En 1742 los solares de esta calle se
vendían entre 8 y 9 reales la vara. Cien años después el precio era de más de
una onza de oro la vara.
La avenida 23, en el Vedado, se
llamó en sus inicios en 1862 Paseo de
Medina, por ese contratista de obras del Gobierno colonial que tenía su
residencia frente a donde se emplazaría el cine Riviera. Durante un corto
periodo llevó el nombre de General Machado. Línea, en 1918, pasó a llamarse
Presidente Wilson, y durante la dictadura batistiana, fue rebautizada como
General Batista, nombre que, al igual que el de Machado, el pueblo repudió.
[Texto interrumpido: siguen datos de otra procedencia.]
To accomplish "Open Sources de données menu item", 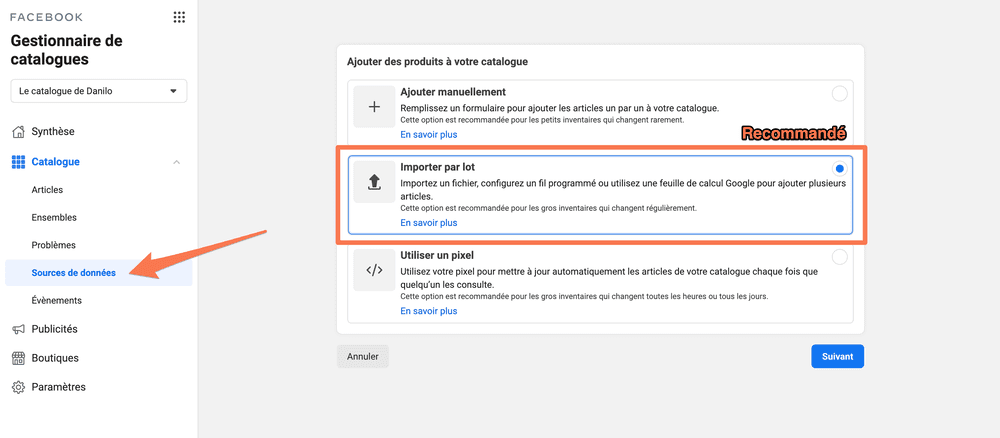I will coord(73,272).
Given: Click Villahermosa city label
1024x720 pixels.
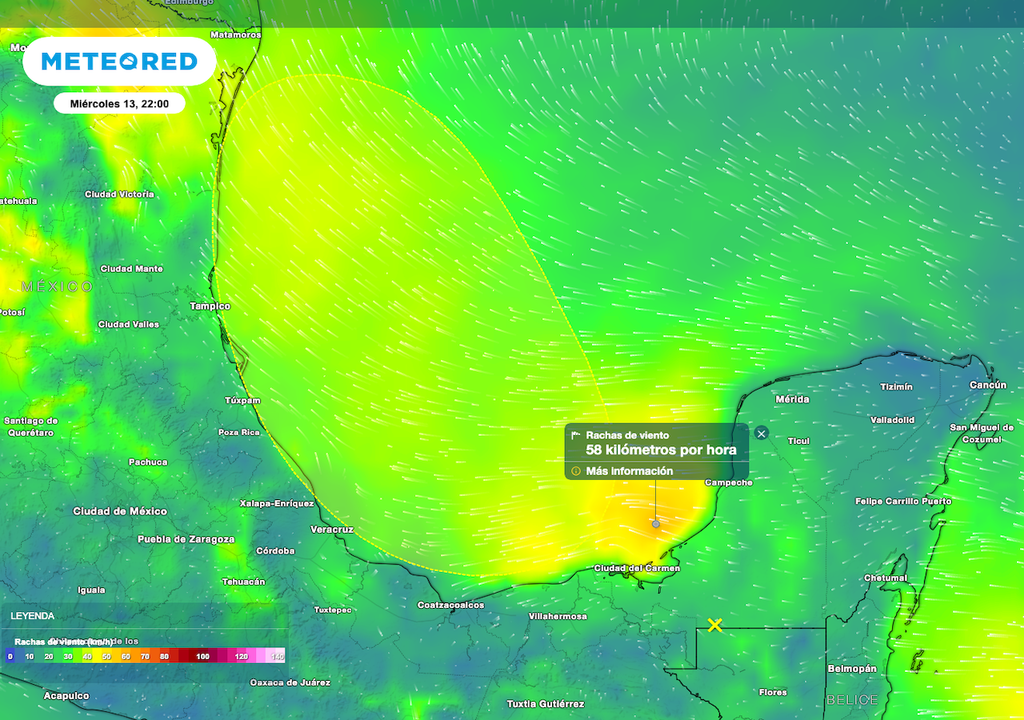Looking at the screenshot, I should coord(557,616).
Siempre ha sido Línea, primero por los pequeños trenes que salían de cerca de
La Punta y luego por los tranvías eléctricos. La calle Manuel Sanguily —al
costado del palacio del Segundo Cabo— sigue siendo conocida, lamentablemente,
por su viejo nombre de Tacón.
De la Upec me han dado un recado
El compañero Antonio Moltó,
presidente de la Unión de Periodistas de Cuba (UPEC), hizo llegar al diario
elementos sobre lo expuesto por el escribidor en la página correspondiente al 8
de mayo pasado (Lo que no dije de la Catedral), en la que pregunta por el
destino de las piezas que obraban en los fondos del museo de la prensa que
existía en la Asociación Reporters, de la calle Zulueta.
Y explica en su misiva que la UPEC,
«al crearse en 1963, no fue continuadora ni de la Asociación de Reporters de La
Habana ni del Colegio Provincial de Periodistas de La Habana, y menos aún
heredera de los bienes inmuebles de esas instituciones periodísticas. A veces,
por desconocimiento, eso se cree (…) Desde mucho antes del nacimiento de la
UPEC, habían desaparecido la Asociación de Reporters y el Colegio de
Periodistas, ubicados en la calle Zulueta. Incluso, el edificio ubicado en 20
de Mayo casi esquina a Ayestarán, que se construyó para instalar allí el
Colegio de Periodistas, el Estado dispuso que pasara a un centro para estudio
de idiomas».
Añade:
«Ciro Bianchi pregunta en su
artículo sobre dónde fueron a parar las piezas que conformaron el museo de la
prensa que estaba en la Asociación de Reporters de La Habana. No tenemos una
respuesta para esto. Lo que sí aseguramos es que la UPEC no fue heredera de las
piezas de ese museo ni tampoco de los panteones en la Necrópolis de Colón que
por Resolución del Gobierno Revolucionario pasaron a otras instituciones».
Señala por último el compañero Moltó
que lo único que logró salvarse del local de la calle Zulueta fueron algunos
expedientes y libros del Colegio Nacional que el periodista Baldomero Álvarez
Ríos rescató en su camino al basurero. Esos documentos, dice Moltó, se
conservan hoy en la sede de la UPEC.
Valga la aclaración del Presidente
de la UPEC. El escribidor solo desea aclarar por su parte que no culpó a nadie,
y mucho menos a la organización que Moltó encabeza, de la desaparición de esos
materiales. Solo se interesaba por su destino.